**WORK TO DO**
Find each line in the records below that contains the string "avatar", and copy those lines out. Case counts when matching.

**DATA**
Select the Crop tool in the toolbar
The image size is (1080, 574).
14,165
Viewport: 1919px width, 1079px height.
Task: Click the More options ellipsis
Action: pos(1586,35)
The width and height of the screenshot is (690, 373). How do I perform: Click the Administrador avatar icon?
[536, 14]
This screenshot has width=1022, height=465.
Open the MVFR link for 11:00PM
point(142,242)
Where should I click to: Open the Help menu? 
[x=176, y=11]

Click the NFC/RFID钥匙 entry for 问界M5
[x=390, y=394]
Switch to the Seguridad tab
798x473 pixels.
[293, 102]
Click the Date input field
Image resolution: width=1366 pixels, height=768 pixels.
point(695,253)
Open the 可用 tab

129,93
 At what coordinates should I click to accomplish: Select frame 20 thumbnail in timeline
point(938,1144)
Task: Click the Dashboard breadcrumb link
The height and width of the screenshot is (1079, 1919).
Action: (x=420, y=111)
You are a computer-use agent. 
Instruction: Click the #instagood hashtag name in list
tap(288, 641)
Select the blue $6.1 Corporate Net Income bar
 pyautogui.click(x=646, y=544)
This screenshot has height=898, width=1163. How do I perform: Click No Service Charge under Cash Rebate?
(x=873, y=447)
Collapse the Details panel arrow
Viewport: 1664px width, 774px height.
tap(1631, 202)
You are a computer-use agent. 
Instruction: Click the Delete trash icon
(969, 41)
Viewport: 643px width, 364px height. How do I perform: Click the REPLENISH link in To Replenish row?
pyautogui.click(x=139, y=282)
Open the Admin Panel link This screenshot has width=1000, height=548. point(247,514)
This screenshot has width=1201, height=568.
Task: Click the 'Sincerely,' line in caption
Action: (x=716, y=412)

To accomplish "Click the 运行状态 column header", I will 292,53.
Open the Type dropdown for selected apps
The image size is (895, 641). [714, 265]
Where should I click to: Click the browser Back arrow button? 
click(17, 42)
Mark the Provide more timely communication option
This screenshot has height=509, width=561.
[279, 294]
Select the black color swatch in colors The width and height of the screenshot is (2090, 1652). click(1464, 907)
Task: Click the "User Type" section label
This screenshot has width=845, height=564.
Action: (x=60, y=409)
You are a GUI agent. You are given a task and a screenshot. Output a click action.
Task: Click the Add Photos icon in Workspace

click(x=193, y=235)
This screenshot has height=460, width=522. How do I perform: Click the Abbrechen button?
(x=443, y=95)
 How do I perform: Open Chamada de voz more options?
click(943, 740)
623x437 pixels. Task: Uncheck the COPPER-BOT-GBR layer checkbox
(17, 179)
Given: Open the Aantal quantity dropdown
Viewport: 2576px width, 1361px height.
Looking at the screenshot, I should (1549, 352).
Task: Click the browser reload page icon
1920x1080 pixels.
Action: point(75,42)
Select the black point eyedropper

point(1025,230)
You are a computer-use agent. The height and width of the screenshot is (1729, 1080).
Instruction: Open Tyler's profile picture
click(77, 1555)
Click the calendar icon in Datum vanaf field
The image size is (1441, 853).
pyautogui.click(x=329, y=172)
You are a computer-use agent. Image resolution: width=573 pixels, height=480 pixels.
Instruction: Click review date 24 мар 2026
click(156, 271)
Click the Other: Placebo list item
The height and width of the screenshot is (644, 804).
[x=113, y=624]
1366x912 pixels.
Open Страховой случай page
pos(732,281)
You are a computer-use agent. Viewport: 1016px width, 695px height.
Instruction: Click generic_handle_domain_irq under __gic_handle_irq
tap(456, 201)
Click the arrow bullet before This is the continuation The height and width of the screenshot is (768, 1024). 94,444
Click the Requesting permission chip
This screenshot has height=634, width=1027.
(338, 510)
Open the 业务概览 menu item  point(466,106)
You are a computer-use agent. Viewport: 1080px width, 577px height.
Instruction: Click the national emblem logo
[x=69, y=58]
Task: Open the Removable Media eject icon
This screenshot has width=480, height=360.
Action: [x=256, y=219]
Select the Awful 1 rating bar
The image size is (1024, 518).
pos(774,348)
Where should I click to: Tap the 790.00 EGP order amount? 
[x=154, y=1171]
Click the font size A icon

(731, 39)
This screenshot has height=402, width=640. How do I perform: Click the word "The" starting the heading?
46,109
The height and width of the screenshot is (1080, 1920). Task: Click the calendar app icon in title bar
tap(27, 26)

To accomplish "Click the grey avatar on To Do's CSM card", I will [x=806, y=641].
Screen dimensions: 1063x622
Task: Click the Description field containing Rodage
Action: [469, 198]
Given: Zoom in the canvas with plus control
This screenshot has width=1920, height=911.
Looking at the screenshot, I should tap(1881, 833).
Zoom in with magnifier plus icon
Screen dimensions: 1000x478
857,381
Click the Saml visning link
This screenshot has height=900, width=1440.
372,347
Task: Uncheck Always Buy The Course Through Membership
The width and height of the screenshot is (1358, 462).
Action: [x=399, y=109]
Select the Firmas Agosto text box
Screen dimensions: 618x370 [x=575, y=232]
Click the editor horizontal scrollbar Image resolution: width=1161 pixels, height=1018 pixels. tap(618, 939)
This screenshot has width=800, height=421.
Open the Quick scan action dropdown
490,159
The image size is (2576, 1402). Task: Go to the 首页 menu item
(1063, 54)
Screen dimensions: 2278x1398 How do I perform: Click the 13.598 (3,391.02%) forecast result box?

**RESPONSE BELOW**
The width and height of the screenshot is (690, 373). How do I perform: Click the Administrador avatar icon?
To accomplish "Click the grey avatar on To Do's CSM card", I will [x=806, y=641].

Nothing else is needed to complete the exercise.